It does happen where a calm horse will get too scared and seemingly lose his training. 

John Lyons horse Zip had the same thing happen to him. He will tell the story of a photo shoot they did involving a helicopter, bear, and a tarp that shot up into the air. During the shoot Zip was fine, but the next day he was really spooky. John had to take him back to the round pen and work on spook work.

I too have had this experienced with a Mustang and a PMU rescue mare. In both cases the horses were 'fine' until one day the horse jumped and the rider came off. Both horses were fearful after that day and had to go through retraining to get them thinking again. Both horses were also very fearful of the area where the accident took place.

My suggestion is that you go through spook work with your horse and reteach the horse how to control it's fear. BTW both of the horses are doing super on trail and the owner of the mustang says he is so calm now that he goes a bit too slow. : )


----------



## 5cuetrain (Dec 11, 2009)

A couple of things.

One: since you really don't know his history it could be that he has been doing this for a long time.

Two: It sounds to me like he is either loosing his focus or he is deciding that he is done with whatever he is doing and wants to do something else.

Keeping his focus is more about constand redirection of his feet than it is a certain pattern or excercise.

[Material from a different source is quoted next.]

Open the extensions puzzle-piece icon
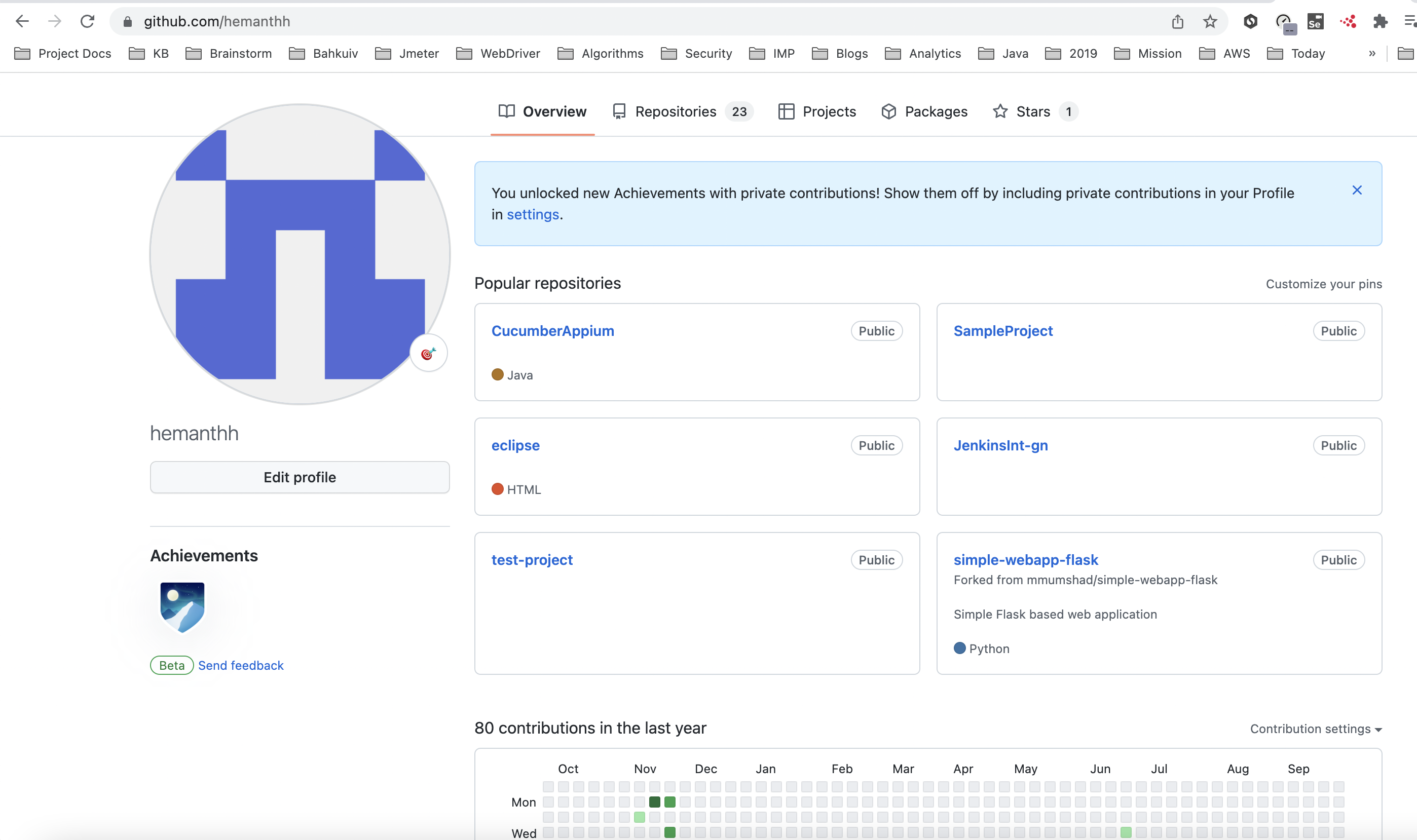1417x840 pixels. point(1379,21)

Keep changing the direction of his feet so that he knows that your are in control of each footfall. That will solve the focus issue.

If it is truly a fear thing then you need to re assure him that all is well by controling your emotions and redirecting his thoughts to his feet. You have about 1 second to get him focused on you. If he goes "holy SH__!!" and you second the emotion he will think he is right and BOOM. If you stay calm and redirect him he will come around.

Remember beng a good leader is the key. Just because he has had some tough times does not change the fact that you are the leader and he follows. Its the way horses think and he will be more comfortable once you earn his respect as the leader. Either you are the leader or he is--there is no other way that they understand.


----------



## I LIVE FOR HORSES (Sep 12, 2011)

If you have changed any of your tack (and I mean any of it) you might change back to your old tack because my horse did the same thing and changed back to my old saddle and she stopped acting up. But anytime she did something, I rode it out. Just hold on to anything but if you do fall off, climb right back on if yall arent seriously hurt. Hope this helps!


----------



## JustRide (Jun 28, 2011)

Maybe something spooked him without you knowing and it's "stuck" with him. I don't know if you get what I'm saying. Lol - but this happened to me with my TB. He got spooked when he was in tight spaces and he wouldn't stand for me. So I ended slowly leading him into the barn and things ended coming along after about 1 1/2 month.


----------



## Annnie31 (May 26, 2011)

Could be eyes but I think its more likely he has learned if he acts up enough he can unseat you and go home. Work him at home, make sure he understands that you are not coming off and he better behave. He has to know he cant get you unseated and take off and if he tries it at home you better have a HUGE converstation with him about who is the boss. Sounds like fun....


----------



## Annnie31 (May 26, 2011)

sorry hit enter before finished post above...
of course above post is if the horse is just being spoiled, if he truly is afraid and as the handler you should know I would simply suggest riding him a bit further from home every day. If he spooks work him for a while till he relaxes again and the next time you ride him ride him a bit further the key being to get a few rides no matter how short in with no incident.. I think the more you do it without incident the better he will get..


----------



## Joe4d (Sep 1, 2011)

My horse was handled pretty rough in his formerlife and was extremely spooky at everything. The the point of riolling his eyes and rearing up when he saw a saddle or western hat, basic exposure training and being nice to him help, but you cant think of everything, I have done some trining drills that dont keep him from getting scared, but have changed his reaction, In the round pen on a 12 foot lead line, I intentionally scare him, wave hats, rocks in a beer can, plastic bags, I change all the time. As soon as his feet stop moving I stop waving item. Then do it again, each time as soon as his feet stop I stop. Basically I have taught him to freeze when he sees something spooky instead of rearing and spinning 180 unexpectadly, On the trail he will now freeze, I can collect him encourage him a bit and usually get him to go on by without incident.


----------